[Text segment]
*** Block opens ***

In 1982, O'Hare officials unveiled the O'Hare Development Plan, a plan to expand the airport with a new international terminal (now called Terminal 5), and an expansion of the domestic terminals. The new international terminal, located away from the domestic terminals, necessitated the creation of a people mover to allow for connections between domestic and international flights. The system was also intended to provide connections to distant parking facilities. The City of Chicago first awarded the contract for the people mover system to Westinghouse Electric, the second lowest bidder, in 1985. After simplifying their initial proposal in response to concerns from City, the contract was re-awarded to low bidder Matra. Ground was broken in 1987 by Mayor Harold Washington, who died later that year. The system ultimately opened in May 1993.

=== Modernization and extension ===
As part of a larger, $800 million project involving a new integrated transit center, the ATS began a modernization project in 2018. The expansion included replacing the existing 15-car fleet with 36 new Bombardier Innovia APM 256 vehicles, upgrading the previous infrastructure, and extending the line 2000 ft to the new Multi-Modal Facility on the east side of U.S. 12–45 (Mannheim Road). Previously, the line ended at Remote Parking. Remote Parking station still stands, but is disused and trains no longer stop there as the air passenger parking lot the station once served was converted to airport employee parking concurrent with the opening of the Multi-Modal Facility. The system closed in January 2019 for construction and testing of the planned modernization, with airport-funded shuttle buses running in public trafficways servicing the destinations previously serviced by the ATS. Originally, the ATS was to reopen by Fall of 2019, but this was delayed several times due in part to the COVID-19 pandemic, contract disputes, and reliability. The Chicago Department of Aviation reopened the system in November 2021 with a limited schedule. The system returned to 24 hour service in April 2022.

*** Block closes ***

[Activity]
Translate the following sentence from the text on O'Hare's people mover into Spanish: "The system ultimately opened in May 1993."

[Supplied data]
*** Block opens ***

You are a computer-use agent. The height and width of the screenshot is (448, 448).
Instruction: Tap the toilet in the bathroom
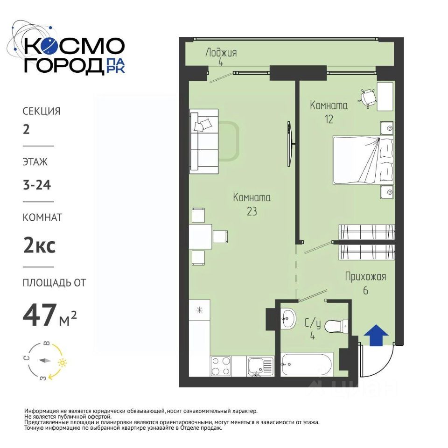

*** Block closes ***

[Result below]
El sistema finalmente se inauguró en mayo de 1993.